Jason Westin, MD, the leader of the diffuse large B-cell lymphoma research team at the University of Texas MD Anderson Cancer Center in the Department of Lymphoma and Myeloma, discusses the current standard of care in diffuse large B-cell lymphoma (DLBCL).

According to Westin, DLBCL is the most common lymphoid cancer in the United States, occurring in 30,000 US adults every year. However, treatment has not progressed since the 1990s, with most patients reciving a cyclophosphamide, doxorubicin hydrochloride (CHOP) chemotherapy combination.

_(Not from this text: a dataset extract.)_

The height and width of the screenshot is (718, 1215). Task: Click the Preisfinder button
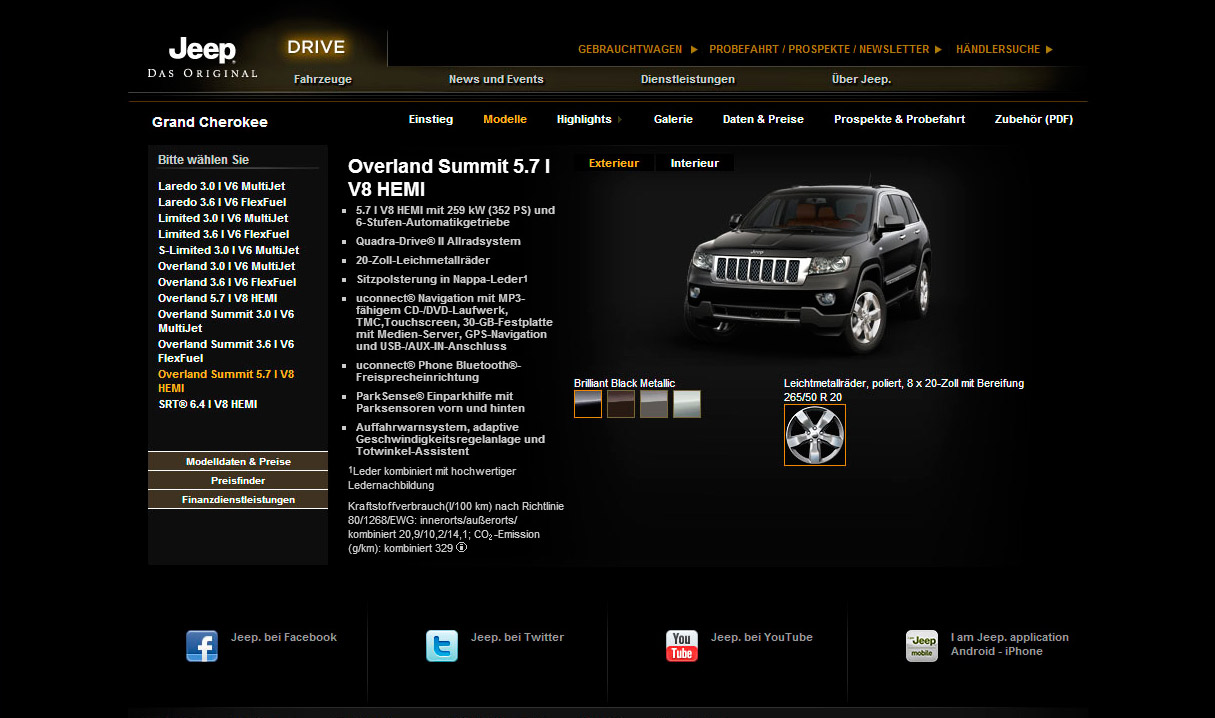click(238, 481)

According to Westin, CHOP has a cure rate of 2/3, but at least 1 in 3 patients need additional treatment. Currently, few options are available for them. In order to find more effective therapies for this population, a better understanding of why these patients do not response to CHOP is needed, according to Westin

DLBCL or diffuse large B cell lymphoma is the most common lymphoid cancer in adults. It's occurs in about 30,000 people each year in the US. And the treatments of that most common lymphoid cancer have been effectively stuck in the 1970s and the 1990s. We use a combination chemotherapy approach called CHOP, which was originally described in 1976. And, obviously we changed a lot in life from 1976 to now, but we're still using this old combination chemotherapy for in the curative setting for lymphoma. So obviously, new approaches are needed.

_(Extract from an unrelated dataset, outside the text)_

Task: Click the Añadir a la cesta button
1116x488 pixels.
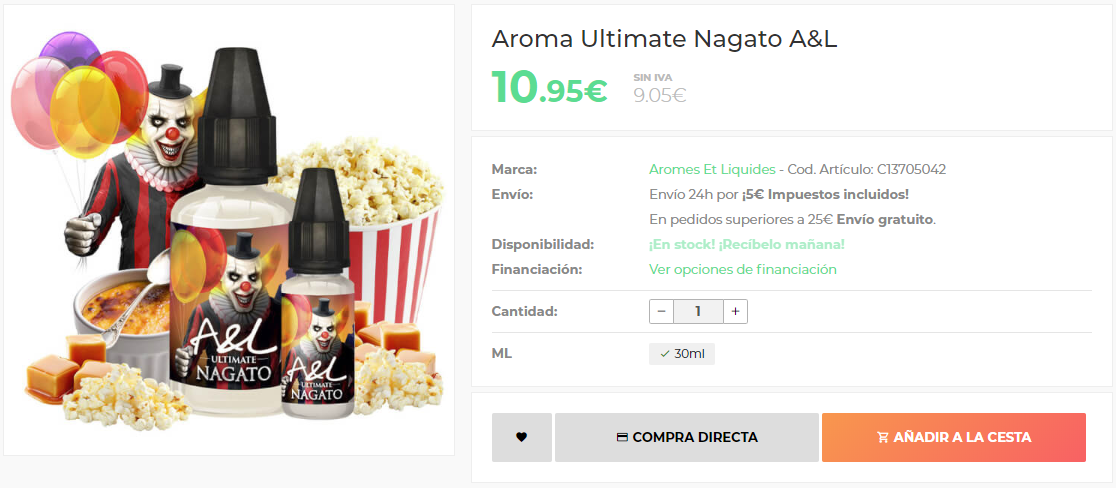Action: [954, 437]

00:48 | Most patients are treated with a combination chemotherapy CHOP, and that cures approximately two-thirds of patients. So it's a it's a fairly effective standard therapy, at least 1 out of 3 people needs additional treatments and we don't do as well in the relapse setting as we'd like. So we're constantly trying to innovate and improve that frontline setting and get beyond two thirds cure rate with initial treatments and that will take better understanding of why those 1/3 don't respond to chop better understand the biology of what makes them resistant to treatments.